Upaya ini patut kita apresiasi. Akan tetapi, praktiknya tentu saja tidak selalu mulus. Entah kenapa, para pemangku kebijakan di tingkat daerah selalu saja gagap atau memang sengaja mencari celah agar kebijakannya tidak dianggap melanggar aturan di atasnya.

Bagaimana mungkin, kastanisasi sekolah dihapuskan dari memori masyarakat jika masih melanggengkan aturan menyertakan nilai ujian murni (dulu dikenal NEM) dalam proses PPDB dengan cara mengurutkan nilai dari yang tertinggi sampai terendah.

Pemeringkatan nilai jelas merupakan upaya sekolah memilah siswa yang pandai saja. Siswa yang nilainya rendah dianggap sah tereliminasi jika ada pendaftar belakangan namun nilainya lebih baik. Sekolah yang sudah lama mendapatkan apresiasi "favorit" oleh masyarakat akan tetap memperoleh penghargaan itu dengan sistem rangking tersebut.

Adalah Oktavia, pengunjung rutin warung baca Sahabat Senja ini terbilang pandai. Dia baru saja dinyatakan lulus dari SD dengan nilai yang memuaskan. Dengan nilai yang termasuk kategori tinggi itu, namanya bertengger di urutan sepeluh besar teratas di sekolah yang ia inginkan dan terdekat sesuai alamat KTP ayah dan ibunya.

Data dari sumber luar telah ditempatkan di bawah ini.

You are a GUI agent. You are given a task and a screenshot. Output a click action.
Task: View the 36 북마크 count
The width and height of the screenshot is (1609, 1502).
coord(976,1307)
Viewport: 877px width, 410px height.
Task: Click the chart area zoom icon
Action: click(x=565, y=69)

Sementara itu, kawan chat-nya Oktavia di WA tidaklah sesantai dirinya. Dengan nilai yang tergolong sedang, ia merasa khawatir karena namanya yang bercokol di jajaran bawah bisa saja digusur dan hilang dari daftar online sekolah tersebut oleh pendaftar yang mean nilai USBN-nya lebih baik. Walaupun, KTP ibu dan bapaknya dekat di zona wilayah sekolah itu berada.